§ Excerpt to read
What this comes down to is:

  • Doing a "Preview" doesn't make a lot of sense for user-facing operations. I do this frequently for maintenance operations so that I can see what will be deleted / Garbage Collected if I proceed with the operation. I add an optional parameter called @TestMode and do an IF statement that either does a SELECT when @TestMode = 1 else it does the DELETE. I sometimes add the @TestMode parameter to Stored Procedures called by the application so that I (and others) can do simple testing without affecting the state of the data, but this parameter is never used by the application.

  • Just in case this was not clear from the top section of "issues":

    If you do need/want a "Preview" / "Test" mode to see what should be affected if the DML statement were to be executed, then do NOT use Transactions (i.e. the BEGIN TRAN...ROLLBACK pattern) to accomplish this. It is a pattern that, at best, only really works on a single-user system, and not even a good idea in that situation.

  • Repeating the bulk of the query between the two branches of the IF statement does present a potential problem of needing to update both of them each time there is a change to make. However, differences between the two queries are usually easy enough to catch in a code review and easy to fix. On the other hand, problems such as state differences and dirty reads are much harder to find and fix. And the problem of decreased system performance is impossible to fix. We need to recognize and accept that SQL is not an Object-Oriented language, and encapsulation / reducing duplicated code was not a design-goal of SQL like it was with many other languages.

    If the query is long / complex enough, you can encapsulate it in an Inline Table-Valued Function. Then you can do a simple SELECT * FROM dbo.MyTVF(params); for the "Preview" mode, and JOIN to the key value(s) for the "do it" mode. For example:

    UPDATE tab
    SET    tab.Col2 = tvf.ColB
           ...
    FROM   dbo.Table tab
    INNER JOIN dbo.MyTVF(params) tvf
            ON tvf.ColA = tab.Col1;
    
  • If this is a report scenario as you mentioned it could be, then running the initial report is the "Preview". If someone wants to change something they see on the report (a status perhaps), then that doesn't require an additional preview since the expectation is to change the currently displayed data.

    If the operation is to perhaps change a bid amount by a certain % or business rule, then that can be handled in the presentation layer (JavaScript?).

  • If you really need to do a "Preview" for an end-user-facing operation, then you need to capture the state of the data first (maybe a hash of all of the fields in the result set for UPDATE operations or the key values for DELETE operations), and then, before performing the operation, compare the captured state info with the current info -- within a Transaction doing a HOLD lock on the table so that nothing changes after doing this comparison -- and if there are ANY difference, throw an error and do a ROLLBACK rather than proceed with the UPDATE or DELETE.

§ Given entries
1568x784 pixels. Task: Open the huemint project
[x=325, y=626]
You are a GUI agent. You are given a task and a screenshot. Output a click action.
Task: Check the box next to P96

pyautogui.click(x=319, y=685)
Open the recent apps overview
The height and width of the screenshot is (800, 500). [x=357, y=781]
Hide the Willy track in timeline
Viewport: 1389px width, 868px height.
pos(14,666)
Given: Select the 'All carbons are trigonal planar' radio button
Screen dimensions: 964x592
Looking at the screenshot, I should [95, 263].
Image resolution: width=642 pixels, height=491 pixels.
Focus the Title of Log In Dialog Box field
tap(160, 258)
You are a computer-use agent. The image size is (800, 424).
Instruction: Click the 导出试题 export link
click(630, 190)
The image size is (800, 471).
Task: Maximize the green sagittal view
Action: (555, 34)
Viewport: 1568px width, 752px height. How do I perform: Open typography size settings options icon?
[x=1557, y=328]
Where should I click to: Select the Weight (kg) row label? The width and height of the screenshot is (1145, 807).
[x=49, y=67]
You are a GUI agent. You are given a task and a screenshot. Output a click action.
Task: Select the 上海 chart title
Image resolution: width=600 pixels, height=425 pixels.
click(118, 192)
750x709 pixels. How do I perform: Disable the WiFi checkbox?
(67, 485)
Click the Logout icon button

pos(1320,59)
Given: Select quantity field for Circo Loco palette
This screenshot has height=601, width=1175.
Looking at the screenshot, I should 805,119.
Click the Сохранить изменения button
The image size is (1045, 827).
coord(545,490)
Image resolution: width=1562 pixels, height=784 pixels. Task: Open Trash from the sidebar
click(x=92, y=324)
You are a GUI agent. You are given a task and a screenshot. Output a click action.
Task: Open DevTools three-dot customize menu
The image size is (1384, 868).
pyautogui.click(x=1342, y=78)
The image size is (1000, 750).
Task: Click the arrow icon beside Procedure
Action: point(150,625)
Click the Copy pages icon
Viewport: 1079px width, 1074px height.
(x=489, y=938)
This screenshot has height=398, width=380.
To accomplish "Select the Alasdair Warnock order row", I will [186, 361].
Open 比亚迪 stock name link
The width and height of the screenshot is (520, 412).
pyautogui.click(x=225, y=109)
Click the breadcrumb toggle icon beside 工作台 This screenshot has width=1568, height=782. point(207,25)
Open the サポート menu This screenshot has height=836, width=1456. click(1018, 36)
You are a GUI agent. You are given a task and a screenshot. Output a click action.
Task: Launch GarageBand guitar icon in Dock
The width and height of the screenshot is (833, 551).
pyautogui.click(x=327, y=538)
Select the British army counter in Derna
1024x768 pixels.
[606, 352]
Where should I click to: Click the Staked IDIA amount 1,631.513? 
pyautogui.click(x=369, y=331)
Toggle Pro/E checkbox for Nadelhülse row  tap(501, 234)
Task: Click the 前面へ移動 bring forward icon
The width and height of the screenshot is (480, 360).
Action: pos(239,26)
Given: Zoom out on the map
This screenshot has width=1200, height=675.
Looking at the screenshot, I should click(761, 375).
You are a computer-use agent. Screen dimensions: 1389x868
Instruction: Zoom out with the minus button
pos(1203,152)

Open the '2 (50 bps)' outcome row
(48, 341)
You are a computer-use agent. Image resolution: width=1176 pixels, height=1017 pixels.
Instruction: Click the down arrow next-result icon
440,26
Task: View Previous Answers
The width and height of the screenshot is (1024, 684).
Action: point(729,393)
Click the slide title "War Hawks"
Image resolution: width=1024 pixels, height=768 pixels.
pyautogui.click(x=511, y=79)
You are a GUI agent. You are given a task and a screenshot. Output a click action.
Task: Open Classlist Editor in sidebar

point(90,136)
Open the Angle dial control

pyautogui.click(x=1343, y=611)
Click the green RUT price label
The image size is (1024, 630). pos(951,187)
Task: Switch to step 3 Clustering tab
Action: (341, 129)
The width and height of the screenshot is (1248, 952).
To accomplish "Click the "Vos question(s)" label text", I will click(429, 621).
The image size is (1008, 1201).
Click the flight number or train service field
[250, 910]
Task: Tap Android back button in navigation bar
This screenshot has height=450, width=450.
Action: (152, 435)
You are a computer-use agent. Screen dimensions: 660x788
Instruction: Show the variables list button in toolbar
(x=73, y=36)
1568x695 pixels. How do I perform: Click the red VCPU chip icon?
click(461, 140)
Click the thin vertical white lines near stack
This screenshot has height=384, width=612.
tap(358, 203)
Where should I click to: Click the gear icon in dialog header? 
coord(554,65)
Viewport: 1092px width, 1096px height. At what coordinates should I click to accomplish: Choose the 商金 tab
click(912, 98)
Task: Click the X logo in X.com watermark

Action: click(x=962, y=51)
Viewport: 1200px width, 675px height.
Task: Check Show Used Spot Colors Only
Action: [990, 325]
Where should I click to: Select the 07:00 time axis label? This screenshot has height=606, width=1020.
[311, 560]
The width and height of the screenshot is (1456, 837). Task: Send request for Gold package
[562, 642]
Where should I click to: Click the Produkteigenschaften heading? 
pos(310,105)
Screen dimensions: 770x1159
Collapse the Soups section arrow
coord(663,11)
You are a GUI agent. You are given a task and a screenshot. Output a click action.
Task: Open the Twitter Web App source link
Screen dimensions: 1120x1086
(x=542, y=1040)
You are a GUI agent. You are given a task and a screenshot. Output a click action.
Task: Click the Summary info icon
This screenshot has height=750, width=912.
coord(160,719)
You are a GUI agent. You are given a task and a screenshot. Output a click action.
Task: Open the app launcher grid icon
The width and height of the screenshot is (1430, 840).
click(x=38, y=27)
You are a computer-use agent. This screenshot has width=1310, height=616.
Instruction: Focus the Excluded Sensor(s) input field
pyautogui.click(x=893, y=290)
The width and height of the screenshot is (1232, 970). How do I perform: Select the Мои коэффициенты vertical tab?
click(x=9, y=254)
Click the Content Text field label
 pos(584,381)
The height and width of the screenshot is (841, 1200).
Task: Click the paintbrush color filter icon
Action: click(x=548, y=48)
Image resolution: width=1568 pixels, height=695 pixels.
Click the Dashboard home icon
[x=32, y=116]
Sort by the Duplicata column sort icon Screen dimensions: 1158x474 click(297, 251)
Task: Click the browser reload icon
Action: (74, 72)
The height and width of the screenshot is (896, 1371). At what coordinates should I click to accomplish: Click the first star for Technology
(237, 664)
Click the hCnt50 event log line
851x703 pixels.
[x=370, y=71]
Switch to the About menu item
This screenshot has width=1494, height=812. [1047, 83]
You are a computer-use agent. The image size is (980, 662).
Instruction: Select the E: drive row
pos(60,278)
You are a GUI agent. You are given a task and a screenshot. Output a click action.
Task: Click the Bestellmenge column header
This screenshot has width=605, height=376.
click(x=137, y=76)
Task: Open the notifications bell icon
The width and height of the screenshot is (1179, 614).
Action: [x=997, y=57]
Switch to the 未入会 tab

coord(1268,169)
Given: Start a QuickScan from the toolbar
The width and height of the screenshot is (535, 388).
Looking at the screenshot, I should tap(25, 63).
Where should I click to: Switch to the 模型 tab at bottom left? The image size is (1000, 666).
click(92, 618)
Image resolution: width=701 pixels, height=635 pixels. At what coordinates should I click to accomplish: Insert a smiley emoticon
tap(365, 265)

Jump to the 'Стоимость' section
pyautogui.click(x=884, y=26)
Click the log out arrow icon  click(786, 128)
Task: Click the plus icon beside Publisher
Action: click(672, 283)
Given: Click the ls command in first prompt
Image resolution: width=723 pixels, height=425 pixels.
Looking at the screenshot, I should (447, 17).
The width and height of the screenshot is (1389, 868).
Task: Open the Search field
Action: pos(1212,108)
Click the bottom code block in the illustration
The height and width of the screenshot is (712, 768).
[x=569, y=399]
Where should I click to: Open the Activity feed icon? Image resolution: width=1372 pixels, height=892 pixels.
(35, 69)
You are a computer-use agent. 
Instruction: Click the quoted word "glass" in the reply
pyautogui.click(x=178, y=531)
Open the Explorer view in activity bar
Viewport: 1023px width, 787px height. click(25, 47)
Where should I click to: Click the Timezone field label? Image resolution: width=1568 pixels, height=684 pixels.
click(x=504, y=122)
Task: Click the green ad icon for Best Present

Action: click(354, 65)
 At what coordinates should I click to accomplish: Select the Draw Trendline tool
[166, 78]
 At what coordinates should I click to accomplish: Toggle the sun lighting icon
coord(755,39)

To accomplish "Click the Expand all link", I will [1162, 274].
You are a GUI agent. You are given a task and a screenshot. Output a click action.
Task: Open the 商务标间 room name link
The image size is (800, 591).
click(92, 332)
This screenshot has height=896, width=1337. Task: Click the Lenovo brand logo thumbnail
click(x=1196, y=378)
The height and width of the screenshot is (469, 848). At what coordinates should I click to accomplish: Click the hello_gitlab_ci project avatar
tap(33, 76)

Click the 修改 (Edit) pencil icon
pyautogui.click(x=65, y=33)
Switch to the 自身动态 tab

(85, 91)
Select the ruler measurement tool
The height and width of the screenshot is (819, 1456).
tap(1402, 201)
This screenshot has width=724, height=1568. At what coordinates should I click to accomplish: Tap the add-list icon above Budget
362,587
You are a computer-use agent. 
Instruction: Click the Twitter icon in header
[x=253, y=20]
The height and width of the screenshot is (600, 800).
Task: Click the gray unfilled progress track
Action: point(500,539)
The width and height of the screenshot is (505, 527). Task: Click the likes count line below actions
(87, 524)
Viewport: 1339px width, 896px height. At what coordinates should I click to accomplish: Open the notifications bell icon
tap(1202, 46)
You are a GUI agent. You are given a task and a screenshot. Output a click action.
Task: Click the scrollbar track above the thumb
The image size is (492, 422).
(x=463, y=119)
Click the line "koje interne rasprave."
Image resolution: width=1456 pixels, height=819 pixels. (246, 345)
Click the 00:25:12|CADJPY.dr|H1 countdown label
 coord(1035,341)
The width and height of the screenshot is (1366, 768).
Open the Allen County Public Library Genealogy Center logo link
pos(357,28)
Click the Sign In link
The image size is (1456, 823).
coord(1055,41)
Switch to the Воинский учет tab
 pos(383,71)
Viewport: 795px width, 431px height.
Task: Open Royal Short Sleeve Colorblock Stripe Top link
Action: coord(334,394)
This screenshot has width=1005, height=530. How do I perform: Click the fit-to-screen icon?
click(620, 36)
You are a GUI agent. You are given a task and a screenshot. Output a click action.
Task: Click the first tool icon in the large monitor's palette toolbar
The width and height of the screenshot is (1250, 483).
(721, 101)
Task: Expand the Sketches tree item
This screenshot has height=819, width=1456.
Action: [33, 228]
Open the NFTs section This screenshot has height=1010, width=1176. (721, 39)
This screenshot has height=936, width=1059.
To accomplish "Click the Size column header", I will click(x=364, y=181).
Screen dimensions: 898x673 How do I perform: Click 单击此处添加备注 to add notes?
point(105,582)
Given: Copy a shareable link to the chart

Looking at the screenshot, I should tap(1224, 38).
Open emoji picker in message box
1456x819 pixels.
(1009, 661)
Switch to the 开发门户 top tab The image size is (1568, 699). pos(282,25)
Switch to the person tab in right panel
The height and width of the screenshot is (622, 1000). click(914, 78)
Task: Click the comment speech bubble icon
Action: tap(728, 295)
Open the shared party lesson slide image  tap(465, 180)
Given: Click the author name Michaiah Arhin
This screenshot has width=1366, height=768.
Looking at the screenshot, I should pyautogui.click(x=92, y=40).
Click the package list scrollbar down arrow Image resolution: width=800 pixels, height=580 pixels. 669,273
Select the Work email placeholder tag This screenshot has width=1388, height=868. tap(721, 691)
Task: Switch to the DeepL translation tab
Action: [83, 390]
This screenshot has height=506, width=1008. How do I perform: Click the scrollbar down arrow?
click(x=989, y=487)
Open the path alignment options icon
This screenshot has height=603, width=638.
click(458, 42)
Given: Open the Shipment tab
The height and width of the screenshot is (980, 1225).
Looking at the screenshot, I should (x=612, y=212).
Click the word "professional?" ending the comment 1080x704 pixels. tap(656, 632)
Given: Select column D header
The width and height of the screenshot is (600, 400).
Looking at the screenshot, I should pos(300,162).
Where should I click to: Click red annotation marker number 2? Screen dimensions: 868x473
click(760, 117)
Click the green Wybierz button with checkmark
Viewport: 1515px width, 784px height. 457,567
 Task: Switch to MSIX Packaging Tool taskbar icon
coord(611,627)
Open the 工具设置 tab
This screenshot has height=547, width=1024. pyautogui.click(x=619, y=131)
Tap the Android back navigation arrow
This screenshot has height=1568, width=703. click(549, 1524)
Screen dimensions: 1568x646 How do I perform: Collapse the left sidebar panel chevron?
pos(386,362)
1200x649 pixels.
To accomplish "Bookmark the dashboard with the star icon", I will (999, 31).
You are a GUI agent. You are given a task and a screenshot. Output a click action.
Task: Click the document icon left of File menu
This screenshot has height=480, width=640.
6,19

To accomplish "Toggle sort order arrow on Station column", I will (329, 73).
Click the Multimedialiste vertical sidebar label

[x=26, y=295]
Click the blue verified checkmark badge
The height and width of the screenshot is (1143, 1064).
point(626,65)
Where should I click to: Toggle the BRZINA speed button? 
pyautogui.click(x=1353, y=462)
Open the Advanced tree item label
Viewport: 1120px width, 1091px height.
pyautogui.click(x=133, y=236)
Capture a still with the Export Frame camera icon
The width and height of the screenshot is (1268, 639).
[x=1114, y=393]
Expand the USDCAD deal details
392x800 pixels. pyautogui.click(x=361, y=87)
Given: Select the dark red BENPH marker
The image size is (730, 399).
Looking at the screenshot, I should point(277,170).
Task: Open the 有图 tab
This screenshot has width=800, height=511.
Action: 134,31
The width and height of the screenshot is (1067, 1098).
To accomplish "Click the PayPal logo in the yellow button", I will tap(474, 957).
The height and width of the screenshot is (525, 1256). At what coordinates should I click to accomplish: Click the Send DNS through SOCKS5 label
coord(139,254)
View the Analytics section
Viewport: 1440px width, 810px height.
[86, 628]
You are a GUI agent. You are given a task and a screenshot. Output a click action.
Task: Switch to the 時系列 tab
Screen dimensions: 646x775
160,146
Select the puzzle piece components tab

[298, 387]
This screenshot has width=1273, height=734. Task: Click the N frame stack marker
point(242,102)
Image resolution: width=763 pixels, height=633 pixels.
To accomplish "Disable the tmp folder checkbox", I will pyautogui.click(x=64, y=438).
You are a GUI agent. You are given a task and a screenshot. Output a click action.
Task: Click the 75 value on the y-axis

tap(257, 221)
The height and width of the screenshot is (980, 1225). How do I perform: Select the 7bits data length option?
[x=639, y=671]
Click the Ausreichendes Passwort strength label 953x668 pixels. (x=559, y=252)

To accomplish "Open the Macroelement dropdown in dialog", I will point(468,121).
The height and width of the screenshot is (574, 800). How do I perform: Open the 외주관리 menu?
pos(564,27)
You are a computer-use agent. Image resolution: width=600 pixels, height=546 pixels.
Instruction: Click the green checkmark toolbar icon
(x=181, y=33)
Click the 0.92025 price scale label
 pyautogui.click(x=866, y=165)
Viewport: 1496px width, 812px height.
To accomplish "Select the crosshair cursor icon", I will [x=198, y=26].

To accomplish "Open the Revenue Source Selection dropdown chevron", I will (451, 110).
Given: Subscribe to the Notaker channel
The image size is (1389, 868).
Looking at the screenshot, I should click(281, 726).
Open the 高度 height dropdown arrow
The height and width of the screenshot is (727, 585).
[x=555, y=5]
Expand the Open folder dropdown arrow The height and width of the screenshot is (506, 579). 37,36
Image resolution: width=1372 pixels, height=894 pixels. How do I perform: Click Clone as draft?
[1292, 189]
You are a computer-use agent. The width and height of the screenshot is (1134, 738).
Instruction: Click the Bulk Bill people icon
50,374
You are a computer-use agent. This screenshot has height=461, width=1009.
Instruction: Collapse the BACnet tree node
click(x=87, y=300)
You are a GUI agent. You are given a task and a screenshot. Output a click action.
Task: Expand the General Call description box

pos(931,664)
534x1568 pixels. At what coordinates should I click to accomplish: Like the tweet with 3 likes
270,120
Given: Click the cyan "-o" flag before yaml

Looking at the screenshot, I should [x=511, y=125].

§ Short task A
In the excerpt on SQL preview modes, what is the optional parameter called that is added to maintenance operations to switch between a SELECT and a DELETE?
§ Short task B
List every problem named in the point of the excerpt on SQL preview modes that begins "Repeating the bulk of the query".
Answer using only the excerpt on SQL preview modes.

§ Expected answer A
@TestMode

§ Expected answer B
- Needing to update both branches of the IF statement each time there is a change to make
- State differences
- Dirty reads
- Decreased system performance